A young woman trying to find her place in the world, Joy is alone. But when a sickness that begins with memory loss and ends with death sweeps the country, Joy, for the first time in her life, seems to have an advantage: she is immune. When Joy's immunity gains her admittance to a hospital in rural Kansas, she sees a chance to escape her bleak existence.
In Laura van den Berg’s gorgeously contemplative debut novel, Find Me, America is in the thick of a near-apocalypse brought about by widespread memory loss and eventual death ... Find Me is a distinctly American book, spotted with pilgrims and protesters dressed in black, concerned with questions of national identity. The plague is confined within the states, and Joy’s journey has glimmers of a cautionary travelogue ... It’s impossible to read this book and not consider other epidemics of forgetting, the kind that happen every day ... Van den Berg’s prose is honest and searching, an inquisitive tonic for a destroyed world. Questions plant themselves between paragraphs, unanswered, and curiosity steams through her book like a freight train of hope ... Her story sticks somewhere inside, impossible to forget.
######
Required work
1 - Condense the paragraph of the Find Me text that begins "A young woman trying to find her place" into a short bulleted list that keeps its main facts.
2 - Write a few more sentences continuing the review of the novel Find Me, starting right after its final sentence.

Saved data entries
######
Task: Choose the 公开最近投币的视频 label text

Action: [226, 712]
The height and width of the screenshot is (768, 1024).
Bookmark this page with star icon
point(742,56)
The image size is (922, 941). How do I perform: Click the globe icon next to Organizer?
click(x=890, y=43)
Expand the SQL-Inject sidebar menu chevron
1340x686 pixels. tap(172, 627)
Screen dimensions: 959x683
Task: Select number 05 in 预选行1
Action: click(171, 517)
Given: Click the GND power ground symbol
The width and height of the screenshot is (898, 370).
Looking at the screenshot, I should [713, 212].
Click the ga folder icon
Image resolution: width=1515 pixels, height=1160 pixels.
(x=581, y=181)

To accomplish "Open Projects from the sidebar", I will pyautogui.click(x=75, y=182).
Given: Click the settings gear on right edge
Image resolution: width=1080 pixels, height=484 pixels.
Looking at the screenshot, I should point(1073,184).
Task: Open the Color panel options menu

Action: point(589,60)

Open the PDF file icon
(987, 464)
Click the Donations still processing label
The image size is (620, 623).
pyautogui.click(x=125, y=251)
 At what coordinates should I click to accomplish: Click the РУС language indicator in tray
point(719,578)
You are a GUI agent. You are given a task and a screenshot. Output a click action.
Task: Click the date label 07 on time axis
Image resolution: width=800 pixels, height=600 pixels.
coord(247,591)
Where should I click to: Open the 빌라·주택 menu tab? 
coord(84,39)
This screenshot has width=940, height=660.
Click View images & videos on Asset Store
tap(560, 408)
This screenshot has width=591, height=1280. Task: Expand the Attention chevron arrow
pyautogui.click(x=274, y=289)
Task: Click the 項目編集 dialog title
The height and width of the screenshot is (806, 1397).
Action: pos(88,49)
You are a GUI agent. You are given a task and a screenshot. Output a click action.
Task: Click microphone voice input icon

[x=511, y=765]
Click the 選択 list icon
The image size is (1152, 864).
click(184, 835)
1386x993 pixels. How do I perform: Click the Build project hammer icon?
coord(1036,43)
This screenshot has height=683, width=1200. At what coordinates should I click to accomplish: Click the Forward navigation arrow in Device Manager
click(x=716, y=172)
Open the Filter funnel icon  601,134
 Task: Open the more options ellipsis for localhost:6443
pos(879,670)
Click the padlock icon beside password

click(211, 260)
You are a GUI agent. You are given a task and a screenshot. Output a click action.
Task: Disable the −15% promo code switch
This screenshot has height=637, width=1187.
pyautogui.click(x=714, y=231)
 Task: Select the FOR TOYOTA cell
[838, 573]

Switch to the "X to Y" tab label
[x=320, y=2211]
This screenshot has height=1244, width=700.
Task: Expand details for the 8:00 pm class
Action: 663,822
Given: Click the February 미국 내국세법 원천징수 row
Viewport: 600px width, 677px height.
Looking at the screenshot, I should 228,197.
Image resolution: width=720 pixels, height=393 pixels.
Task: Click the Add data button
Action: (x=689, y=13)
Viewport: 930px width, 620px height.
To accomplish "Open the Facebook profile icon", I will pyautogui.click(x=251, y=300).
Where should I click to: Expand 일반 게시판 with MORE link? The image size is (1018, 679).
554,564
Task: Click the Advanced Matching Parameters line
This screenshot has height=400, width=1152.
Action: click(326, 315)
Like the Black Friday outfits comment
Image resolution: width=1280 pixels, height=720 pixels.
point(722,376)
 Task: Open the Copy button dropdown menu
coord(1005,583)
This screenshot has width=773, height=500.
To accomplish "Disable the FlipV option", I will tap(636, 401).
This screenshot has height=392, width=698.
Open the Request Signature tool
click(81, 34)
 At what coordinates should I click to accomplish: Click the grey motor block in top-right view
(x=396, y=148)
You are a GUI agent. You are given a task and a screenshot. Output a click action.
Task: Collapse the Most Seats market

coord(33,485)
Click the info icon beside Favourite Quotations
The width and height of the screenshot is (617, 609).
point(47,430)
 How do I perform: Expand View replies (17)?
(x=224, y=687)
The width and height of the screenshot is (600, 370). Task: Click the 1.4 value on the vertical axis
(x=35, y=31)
######
Written responses
1 -
- Joy is a young woman who is alone and trying to find her place in the world.
- A sickness that begins with memory loss and ends in death sweeps the country.
- Joy is immune, which for the first time in her life seems to give her an advantage.
- Her immunity gets her admitted to a hospital in rural Kansas, where she sees a chance to escape her bleak existence.

2 -
Find Me is split in two, with the first half chronicling Joy’s experience at the Hospital and recollections of her traumatic past. This section is suspenseful and taut. In the second half, Joy embarks on her quixotic road trip from Kansas to Florida to meet the woman she believes is her mother. These later chapters are more meandering and episodic ... Despite the shortcomings in its latter half, Find Me is impressively original and tricky to categorize. Before dismissing it as yet another dystopian novel, know that the lure of a deadly epidemic proves somewhat misleading. The viral outbreak is relegated to the background, its ominous implications never fully explored ... Nor is Find Me a familiar narrative of a child in search of a long-lost parent. Whether the object of Joy’s fixation is her real mother, a ghost, a dream or just 'an idea of a person' makes no difference in the end.
Despite this post-apocalyptic setup, van den Berg is less focused on the epidemic than she is interested in creating a world in which memory can be mined. As in other dystopian novels like Margaret Atwood’s The Handmaid’s Tale or Kazuo Ishiguro’s Never Let Me Go, Joy’s narration is elegiac, acutely aware of her proximity to death, both now and in the past ... Without the structure imposed by the hospital and its daily routine, the narrative wanders, and some of the coincidences that occur are implausible. The novel, however, powerfully conveys the fact that there are some things in life you don’t want to forget.